Let's prove the given hyperbolic double angle identities step by step:

(a) $\sinh(2x) = 2\sinh(x)\cosh(x)$

Proof: The hyperbolic sine function is defined as:

$\sinh(x) = \frac{e^x - e^{-x}}{2}$

The hyperbolic cosine function is defined as:

$\cosh(x) = \frac{e^x + e^{-x}}{2}$

We want to show that $\sinh(2x) = 2\sinh(x)\cosh(x)$.

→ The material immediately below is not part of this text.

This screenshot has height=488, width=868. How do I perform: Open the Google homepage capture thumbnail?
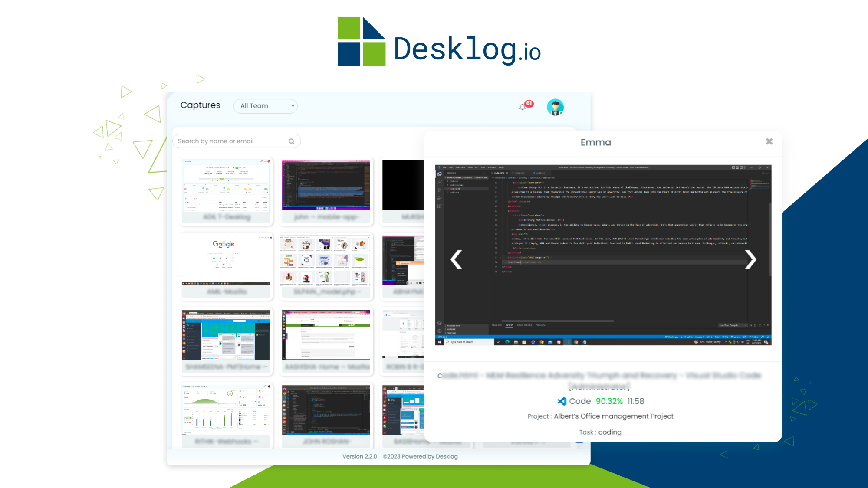pos(226,260)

Start with the definition of $\sinh(2x)$:

$\sinh(2x) = \frac{e^{2x} - e^{-2x}}{2}$

Now, express $e^{2x}$ and $e^{-2x}$ using properties of exponents:

$\sinh(2x) = \frac{\left( e^x \right)^2 - \left( e^{-x} \right)^2}{2}$

This expression is a difference of squares, so we can factor it as:

$\sinh(2x) = \frac{(e^x - e^{-x})(e^x + e^{-x})}{2}$

But we know from the definitions of hyperbolic functions that:

$\sinh(x) = \frac{e^x - e^{-x}}{2}, \quad \cosh(x) = \frac{e^x + e^{-x}}{2}$

So:

$\sinh(2x) = 2\sinh(x)\cosh(x)$

This proves the identity.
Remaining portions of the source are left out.